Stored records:
□ □ □ □ □ □ □

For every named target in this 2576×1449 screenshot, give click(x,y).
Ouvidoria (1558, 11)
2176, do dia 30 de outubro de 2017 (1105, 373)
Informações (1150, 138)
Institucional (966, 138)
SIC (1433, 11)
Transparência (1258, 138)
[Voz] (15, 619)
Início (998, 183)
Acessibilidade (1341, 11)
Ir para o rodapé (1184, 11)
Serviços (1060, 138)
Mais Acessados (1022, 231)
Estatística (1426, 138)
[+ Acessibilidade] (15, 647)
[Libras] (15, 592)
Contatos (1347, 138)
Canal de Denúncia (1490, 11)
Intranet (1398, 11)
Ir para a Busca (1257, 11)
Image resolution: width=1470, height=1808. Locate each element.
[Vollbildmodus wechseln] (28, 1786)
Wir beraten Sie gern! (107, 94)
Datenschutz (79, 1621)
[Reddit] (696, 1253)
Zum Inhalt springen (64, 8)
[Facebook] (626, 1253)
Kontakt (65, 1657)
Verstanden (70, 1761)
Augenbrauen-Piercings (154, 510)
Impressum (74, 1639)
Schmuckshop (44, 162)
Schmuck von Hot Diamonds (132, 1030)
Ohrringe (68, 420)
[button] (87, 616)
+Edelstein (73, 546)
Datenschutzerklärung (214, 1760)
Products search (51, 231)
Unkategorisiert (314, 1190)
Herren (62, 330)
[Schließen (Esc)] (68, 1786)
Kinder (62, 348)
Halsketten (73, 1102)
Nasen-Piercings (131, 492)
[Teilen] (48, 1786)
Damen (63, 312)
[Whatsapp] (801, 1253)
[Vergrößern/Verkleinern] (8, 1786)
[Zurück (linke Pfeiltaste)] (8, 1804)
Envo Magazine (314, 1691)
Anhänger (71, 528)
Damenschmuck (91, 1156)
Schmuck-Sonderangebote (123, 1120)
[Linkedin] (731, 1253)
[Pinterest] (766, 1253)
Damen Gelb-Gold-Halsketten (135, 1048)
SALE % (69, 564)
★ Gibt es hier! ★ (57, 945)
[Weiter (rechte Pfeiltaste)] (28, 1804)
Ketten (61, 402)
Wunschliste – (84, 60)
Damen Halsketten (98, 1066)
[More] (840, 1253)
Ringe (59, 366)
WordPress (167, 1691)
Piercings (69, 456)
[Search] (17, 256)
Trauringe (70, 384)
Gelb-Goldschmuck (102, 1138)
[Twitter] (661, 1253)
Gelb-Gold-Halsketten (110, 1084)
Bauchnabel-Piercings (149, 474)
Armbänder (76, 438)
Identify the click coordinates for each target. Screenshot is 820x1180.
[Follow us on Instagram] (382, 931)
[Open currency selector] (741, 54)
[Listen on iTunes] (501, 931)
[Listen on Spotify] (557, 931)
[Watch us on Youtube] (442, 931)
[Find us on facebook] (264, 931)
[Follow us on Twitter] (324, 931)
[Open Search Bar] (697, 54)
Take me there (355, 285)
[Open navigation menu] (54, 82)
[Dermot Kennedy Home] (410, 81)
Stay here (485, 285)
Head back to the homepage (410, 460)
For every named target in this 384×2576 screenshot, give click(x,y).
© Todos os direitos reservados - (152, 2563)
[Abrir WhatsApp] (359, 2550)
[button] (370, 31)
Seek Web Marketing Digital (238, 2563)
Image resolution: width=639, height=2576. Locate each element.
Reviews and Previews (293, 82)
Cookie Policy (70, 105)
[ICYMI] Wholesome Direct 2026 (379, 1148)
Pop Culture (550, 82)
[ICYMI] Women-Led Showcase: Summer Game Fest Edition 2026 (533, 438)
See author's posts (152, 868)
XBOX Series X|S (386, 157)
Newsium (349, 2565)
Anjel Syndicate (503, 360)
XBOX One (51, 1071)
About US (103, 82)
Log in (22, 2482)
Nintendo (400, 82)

□ □ □ □ □ □ □

» **Work instruction**
Which lines run from the one holding "Anhänger (71, 528)" through the one holding "Damen Halsketten (98, 1066)" in the records above? Repeat them exactly, both included, and nothing more.

» **Response below**
Anhänger (71, 528)
Damenschmuck (91, 1156)
Schmuck-Sonderangebote (123, 1120)
[Linkedin] (731, 1253)
[Pinterest] (766, 1253)
Damen Gelb-Gold-Halsketten (135, 1048)
SALE % (69, 564)
★ Gibt es hier! ★ (57, 945)
[Weiter (rechte Pfeiltaste)] (28, 1804)
Ketten (61, 402)
Wunschliste – (84, 60)
Damen Halsketten (98, 1066)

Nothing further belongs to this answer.